Grande première dans le dépistage du VIH à Montréal, les homosexuels n’auront plus à se rendre en clinique pour obtenir un dépistage rapide. Depuis mercredi, un organisme communautaire offre ce service, tout à fait gratuitement et anonymement «aux gars qui baisent avec des gars».
Dans le but de conscientiser les homosexuels à des pratiques sexuelles sécuritaires, de compiler de nouvelles données sur la sexualité et ses infections ainsi qu’à surveiller la mutation du virus, un groupe d’acteurs ont créé Spot.
Le service offert au 1223-A de la rue Amherst dans le quartier gai de Montréal permet au patient d’obtenir ses résultats en moins d’une heure au lieu des trois semaines requises habituellement par le test standard.
L’intéressé devra remplir un formulaire de consentement.
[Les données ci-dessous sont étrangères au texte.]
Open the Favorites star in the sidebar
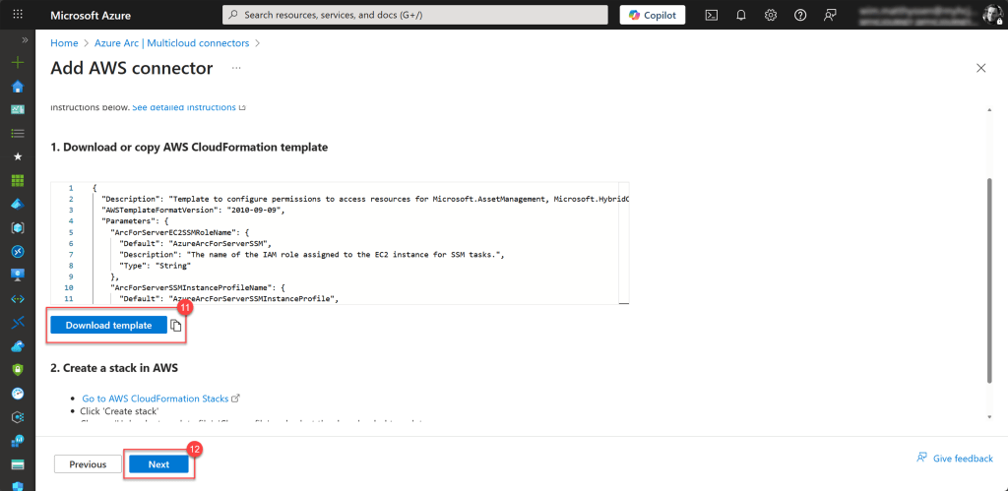 pyautogui.click(x=17, y=156)
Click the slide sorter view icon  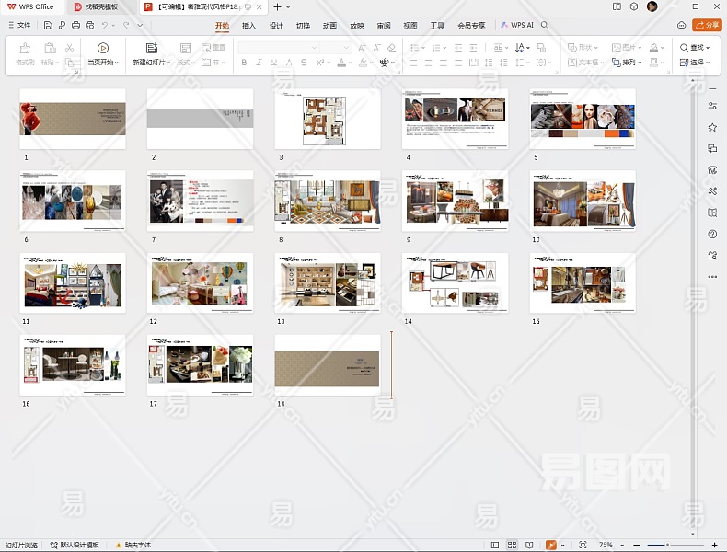tap(513, 546)
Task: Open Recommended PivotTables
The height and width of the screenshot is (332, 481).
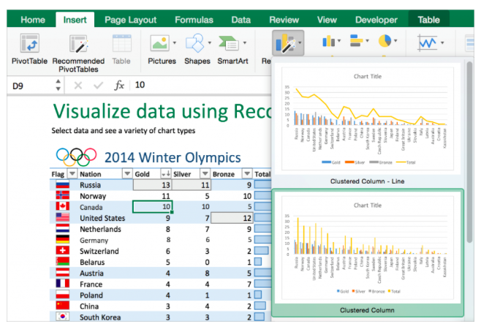Action: coord(78,45)
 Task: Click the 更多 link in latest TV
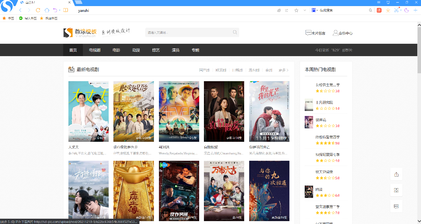pos(283,70)
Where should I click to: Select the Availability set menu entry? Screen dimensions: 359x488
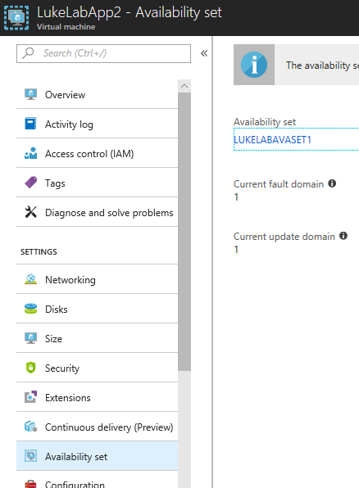click(x=97, y=456)
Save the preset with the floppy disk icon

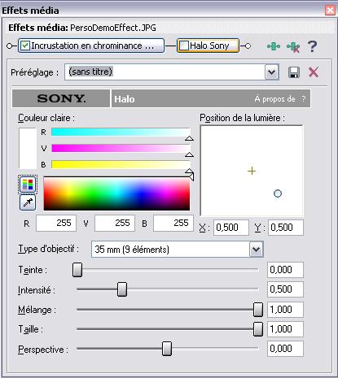point(294,72)
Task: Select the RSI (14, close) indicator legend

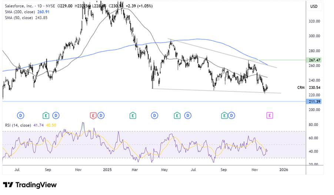Action: [x=17, y=126]
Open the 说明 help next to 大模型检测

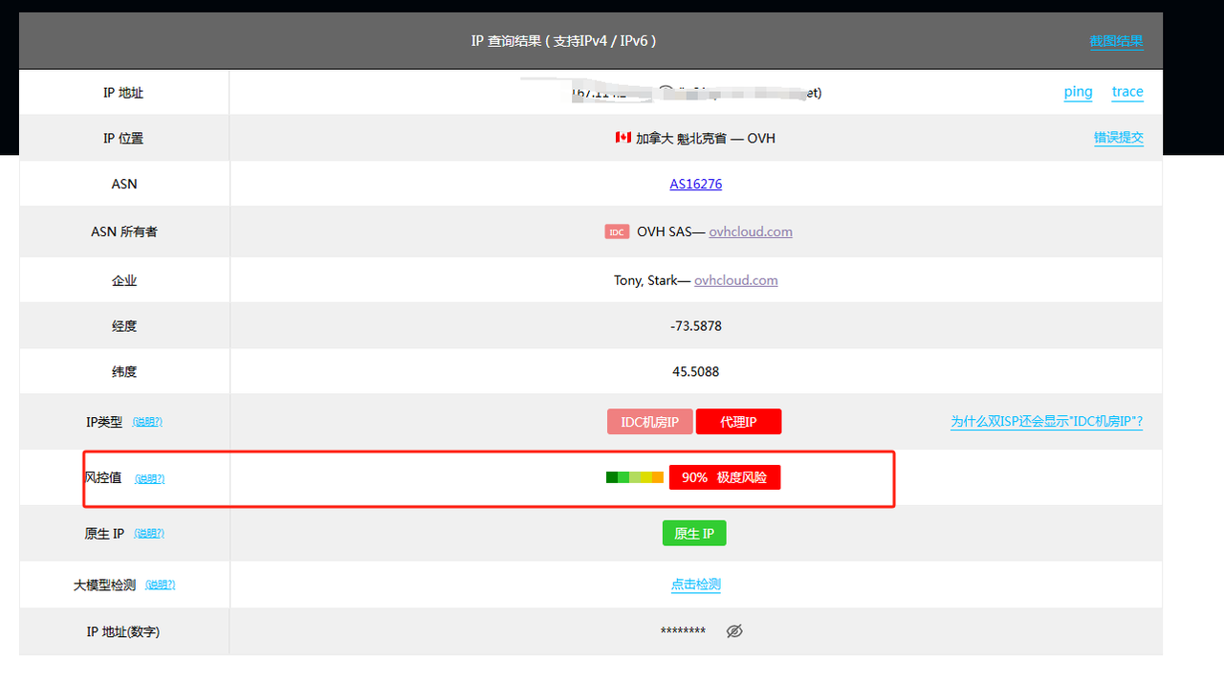coord(160,585)
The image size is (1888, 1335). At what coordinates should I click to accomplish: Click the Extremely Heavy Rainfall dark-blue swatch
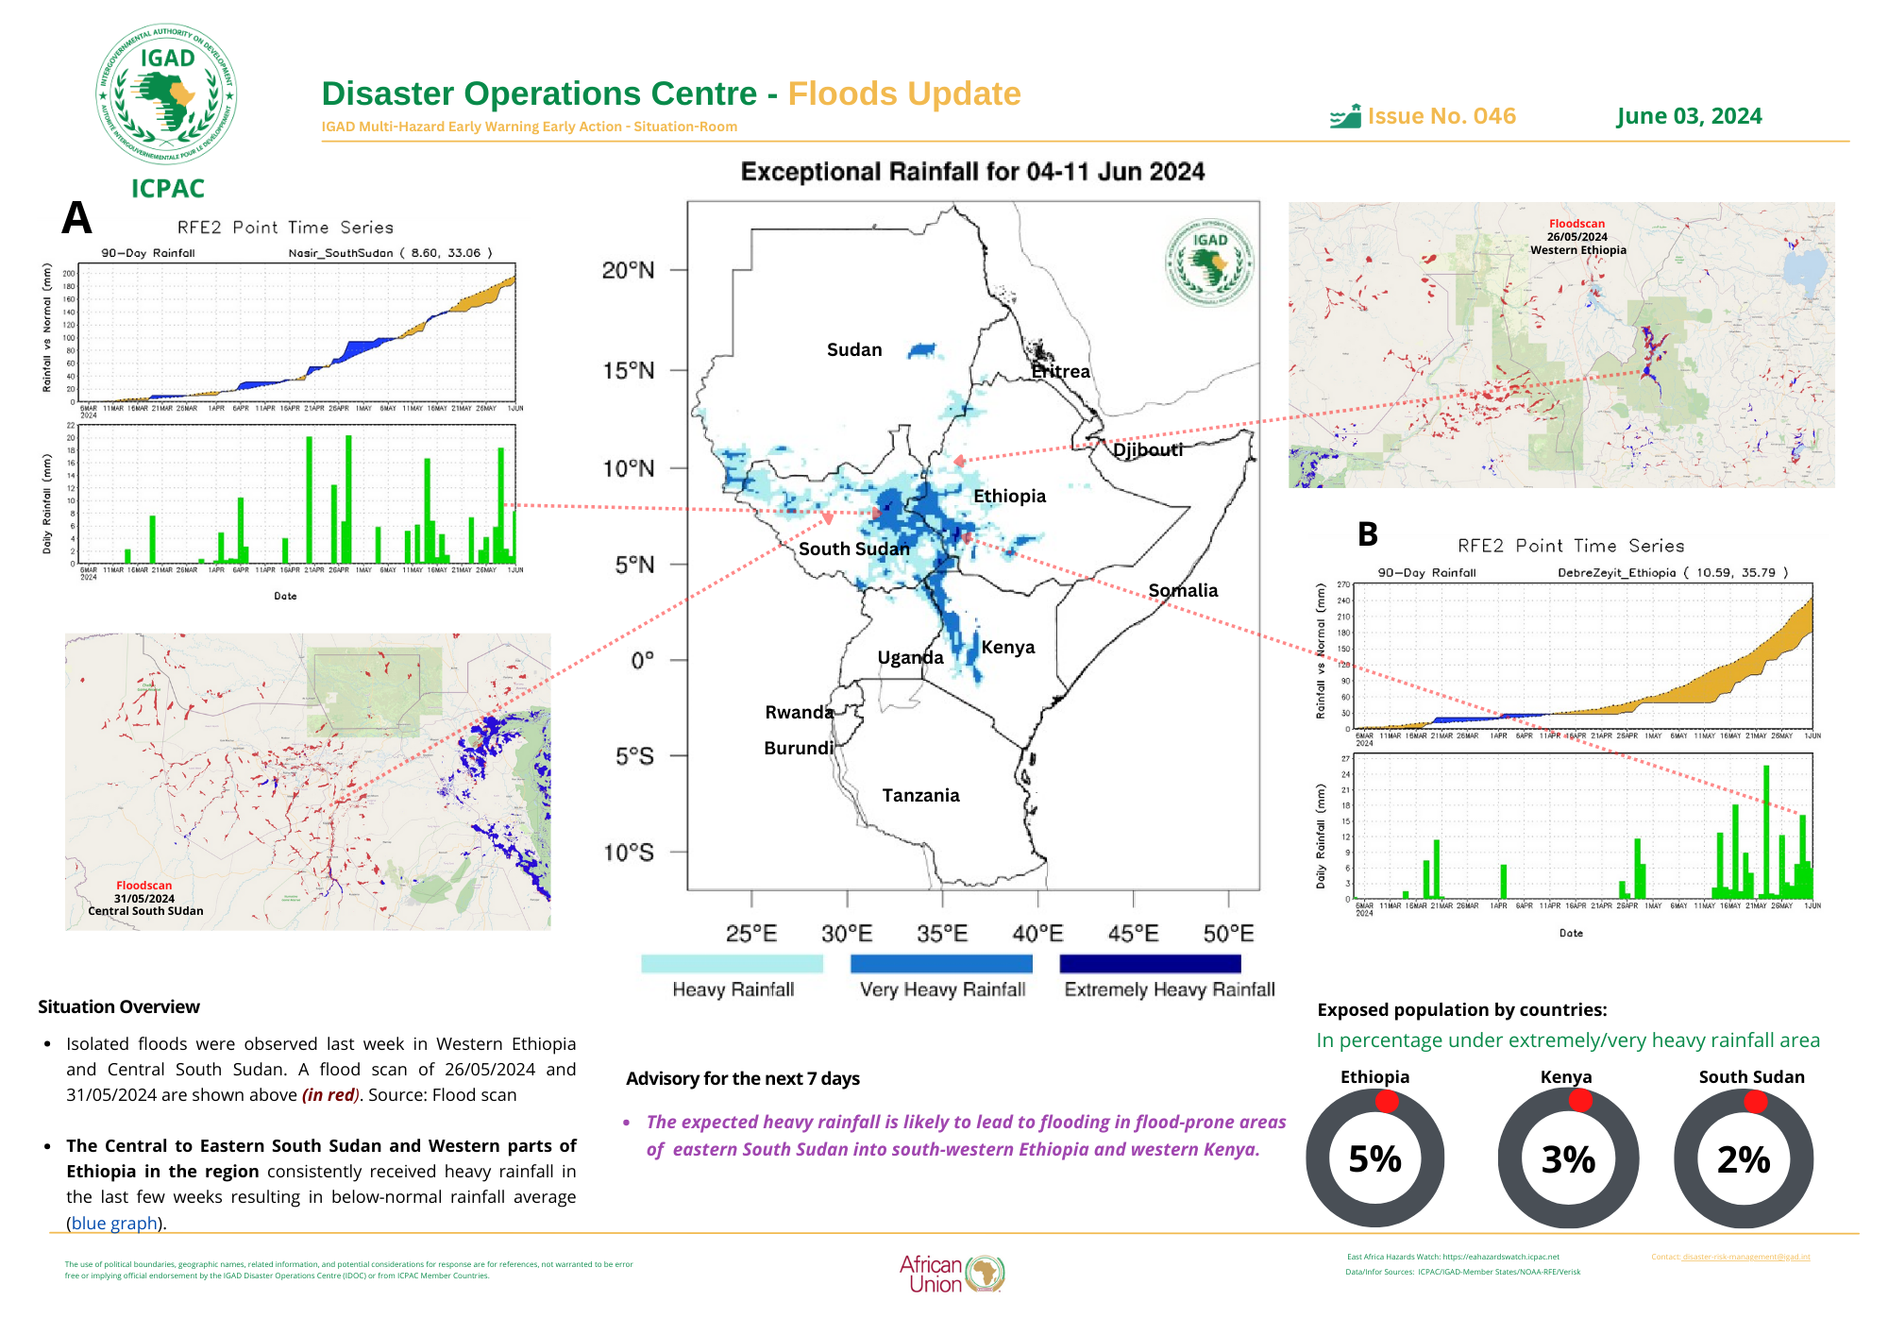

Il aura ensuite à répondre à quelques questionnaires pour faire le bilan de ses pratiques sexuelles. Ensuite, un infirmier lui percera le bout du doigt pour y prélever quelques gouttes de sang. Les échantillons seront par la suite étudiés et les résultats acheminés. Le test comme tel ne dure que cinq minutes.
Une première en milieu communautaire
Depuis près de cinq ans, le test de dépistage rapide est utilisé dans quelques cliniques à Montréal, comme c’est le cas dans la Clinique l’Actuel. Cependant, c’est la première fois qu’un tel test est offert en milieu communautaire.
«L’avantage de notre approche est que nous regroupons des gens de laboratoire et des intervenants communautaires», explique le Dr Mark Wainberg, directeur du Centre SIDA McGill situé à l’Hôpital général juif de Montréal.
Selon lui, l’offre d’un tel service dans un lieu communautaire devrait attirer un plus grand nombre de gens habituellement froids à l’idée de devoir se rendre dans une clinique.
C’est grâce à une subvention du gouvernement fédéral de 750 000 $ sur trois ans qu’on peut offrir ce service. Le test d’un seul échantillon est évalué à 1,80 $. Le Spot espère administrer 4000 dépistages d’ici à décembre 2010.
Bonne nouvelle
Le président de Gai écoute, Laurent McCutcheon, se réjouit de cette initiative. «On ne peut qu’applaudir tous les moyens qui peuvent aider à prévenir la propagation du VIH.»
Au Québec, 50% des nouvelles infections au VIH sont transmises par des gens nouvellement infectés. Un tiers des gens infectés ne sont même pas au courant de leur statut. À Montréal, les hommes qui ont des relations sexuelles avec d’autres hommes sont les plus touchés par l’épidémie.